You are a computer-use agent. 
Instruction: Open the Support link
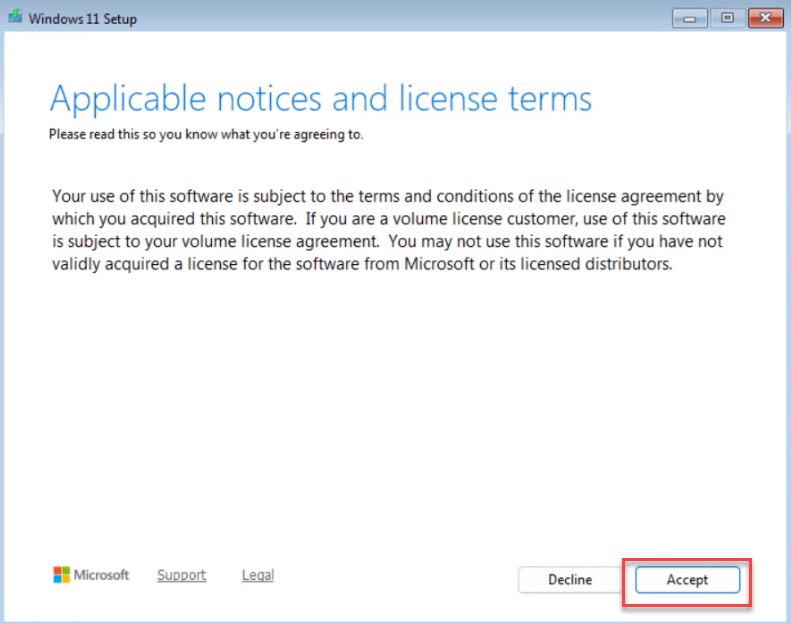[181, 575]
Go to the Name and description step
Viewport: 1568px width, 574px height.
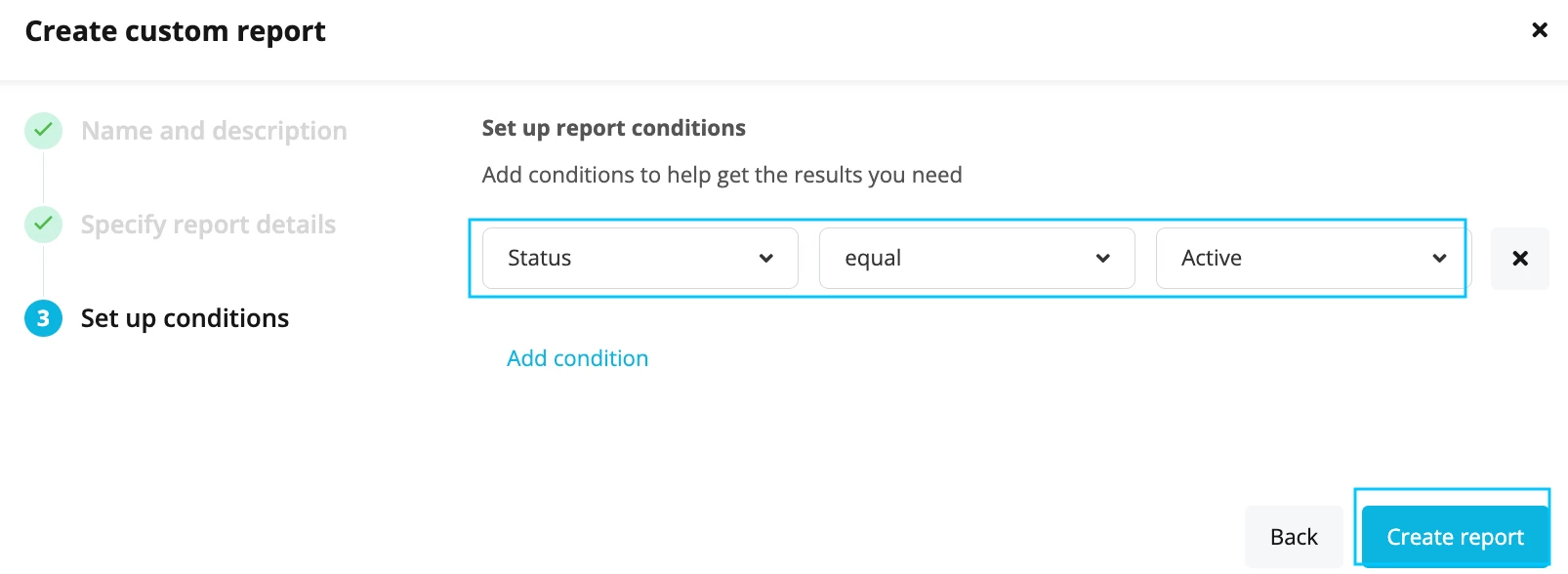[214, 131]

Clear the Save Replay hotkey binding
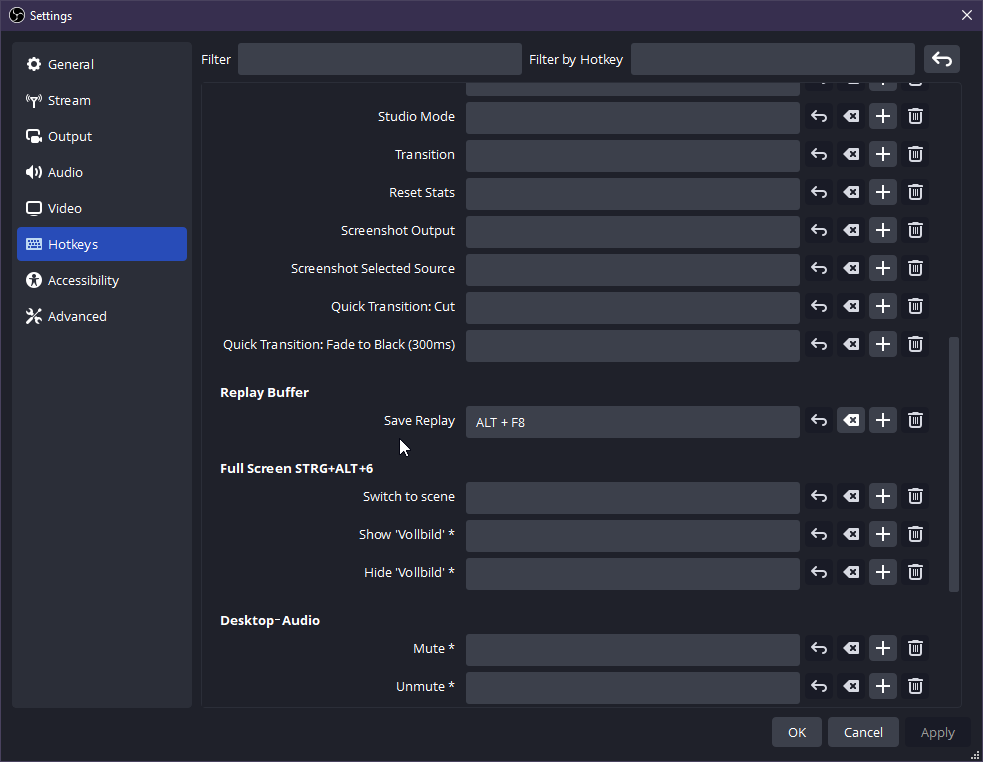click(851, 421)
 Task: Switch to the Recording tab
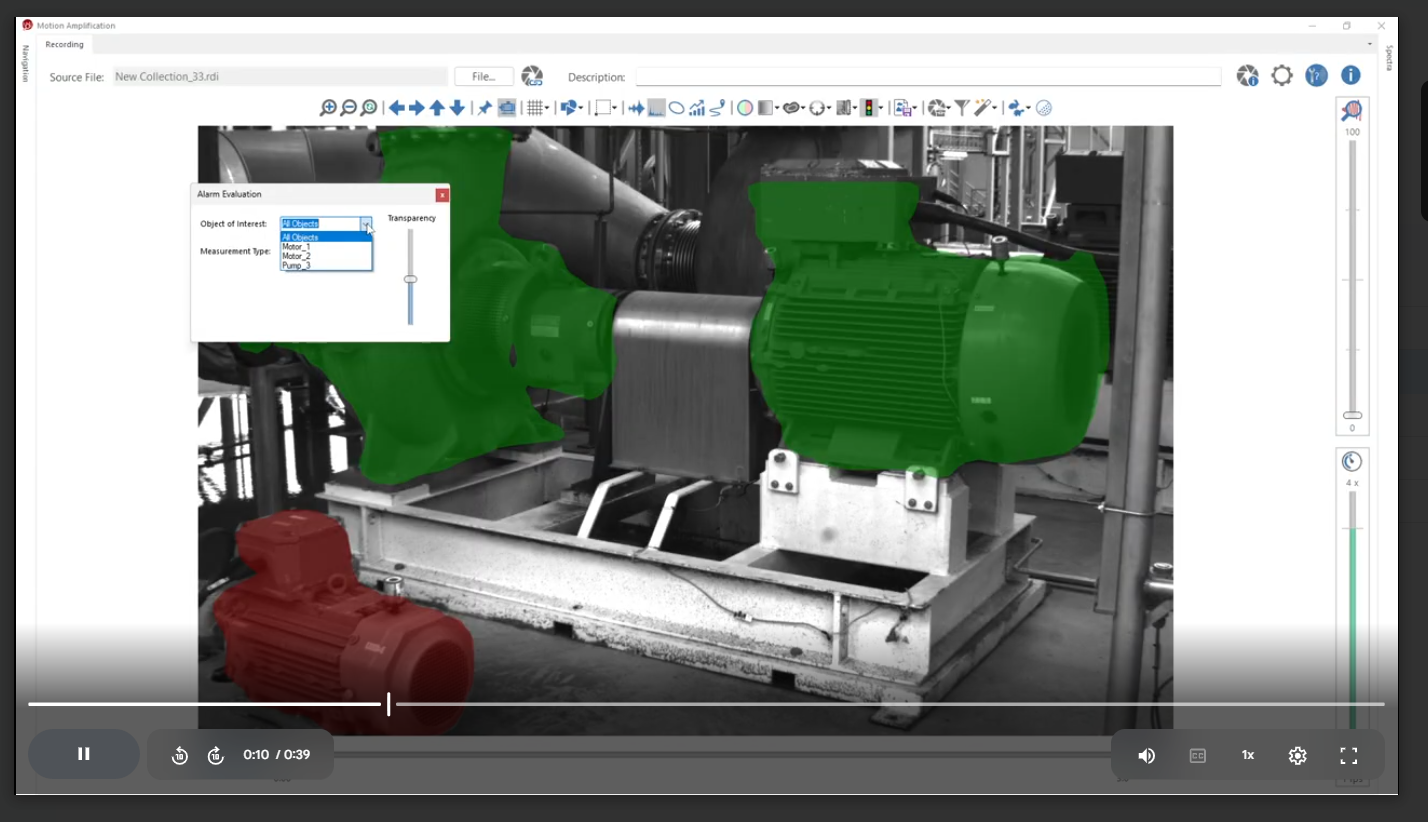(x=64, y=44)
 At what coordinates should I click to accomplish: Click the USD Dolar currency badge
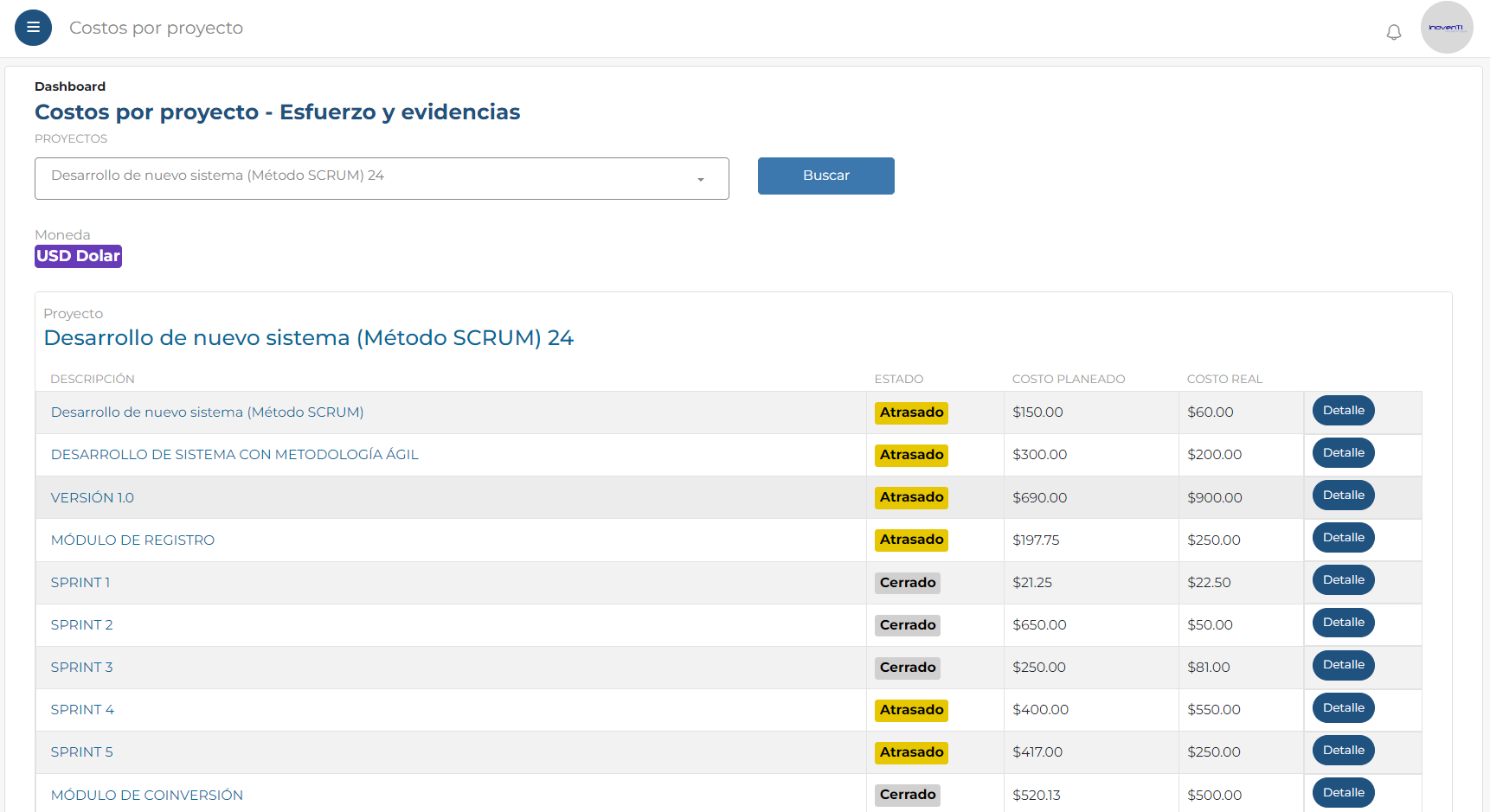78,256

★ ★ ★ ★ ★

== DIRECTIONS ==
Quote the preceding records in their entirety, excluding every picture.

== WRITTEN ANSWER ==
You are a computer-use agent. 
Instruction: Open the Support link
[181, 575]
Go to the Name and description step
Viewport: 1568px width, 574px height.
[214, 131]

Clear the Save Replay hotkey binding
click(851, 421)
 Task: Switch to the Recording tab
(x=64, y=44)
 At what coordinates should I click to accomplish: Click the USD Dolar currency badge
78,256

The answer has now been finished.